Overall, it really seems that Maven has an incredibly fragmented configuration model, plugins with very, very specific functionality that is hard to override, and documentation that is scattered and broken. Sigh. Oh well, once I land this I’ll do my best to be done with it. Here’s hoping the Maven team can fix some of this.
Edit: I will say that I like what Maven is trying to do. This POM Reference makes a lot of sense… having a higher-level description of your project is not a bad concept. But the execution and the documentation are fraught with peril.
Perforce is FREE
Many people love Perforce. That includes me.
What a lot of people don’t realize, though, is that if you are an individual programmer working on your own personal projects, Perforce is free.
See, you can download the latest release of Perforce and use it in an evaluation mode, where it’s limited to two users and two clients.
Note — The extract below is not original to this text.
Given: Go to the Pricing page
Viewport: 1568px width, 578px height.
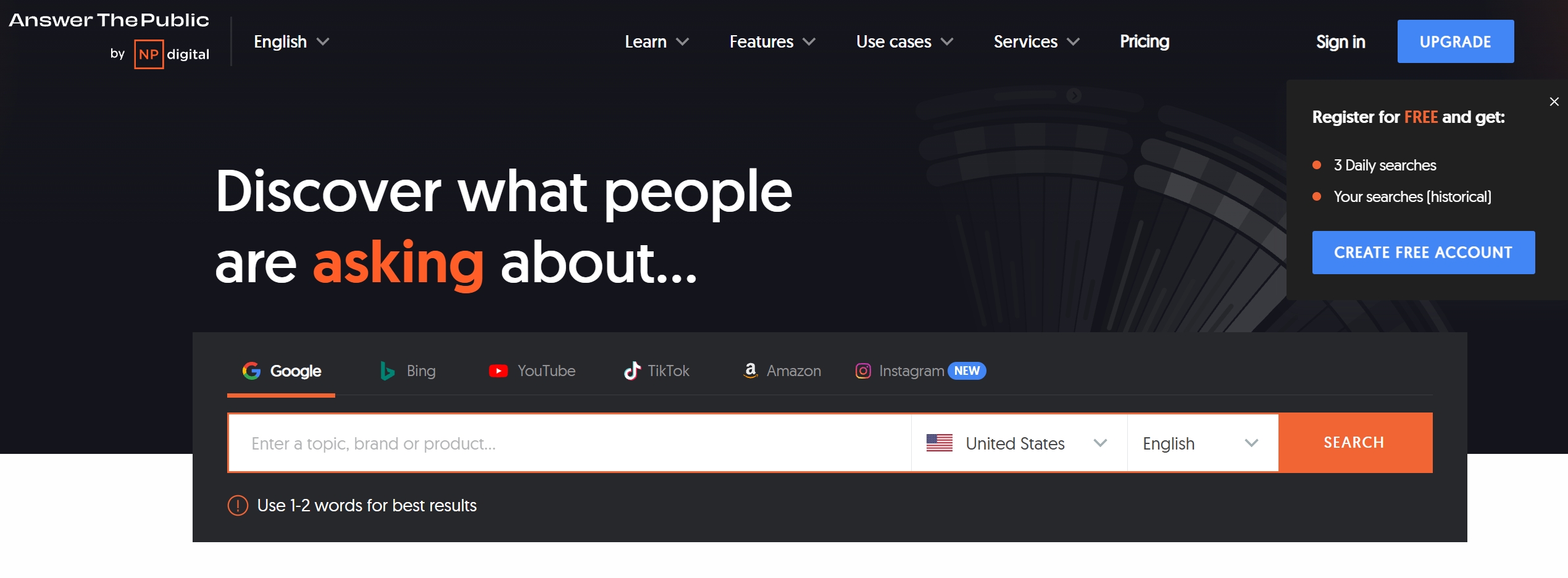Looking at the screenshot, I should [1144, 41].
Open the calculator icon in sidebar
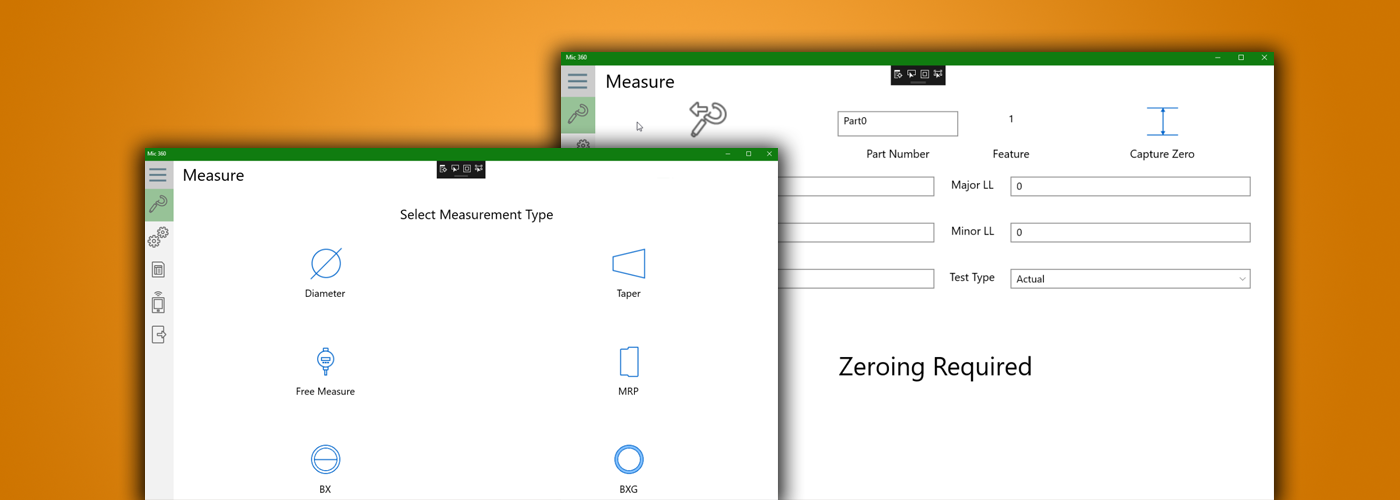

If you’re only using it to maintain your own local changes to one or more open source projects (say, GWT and Ajax4JSF and Seam), then that’s all you need. There’s no limit on the number of files or branches, and all Perforce features are 100% functional.
Right now on my Windows PC, I’ve got a Perforce depot which has:
– a complete download of the GWT Subversion tree
– a complete branch of that GWT tree, with my changes in it
– a complete download of the Ajax4JSF Subversion tree
– a complete branch of THAT Ajax4JSF tree, with my changes in it
– a copy of the Seam booking example
– a branch of the Seam booking example, with my changes in it
Setting my Windows Perforce client to use Unix line endings means that Perforce doesn’t screw up the Subversion metadata.
The workflow is:
– check out from Subversion
– check in to Perforce
– branch in Perforce
– edit like mad in the branch, committing at will
– once done, integrate back to the Subversion copy
– check out the whole Subversion copy for edit
– svn update, svn patch, svn commit
– revert unchanged files in Perforce
– re-commit to Perforce
The truly wonderful part is that I can take changes from the Subversion copy to my dev branch, or vice versa, as circumstances warrant. Basically, it’s the full power of Perforce branching, used to manage my personal development alongside the concurrent development of everyone who’s landing in Subversion.
I can’t recommend it too highly. Totally brain-saving compared to keeping multiple local Subversion working copies or whatever. Try it, you might love it.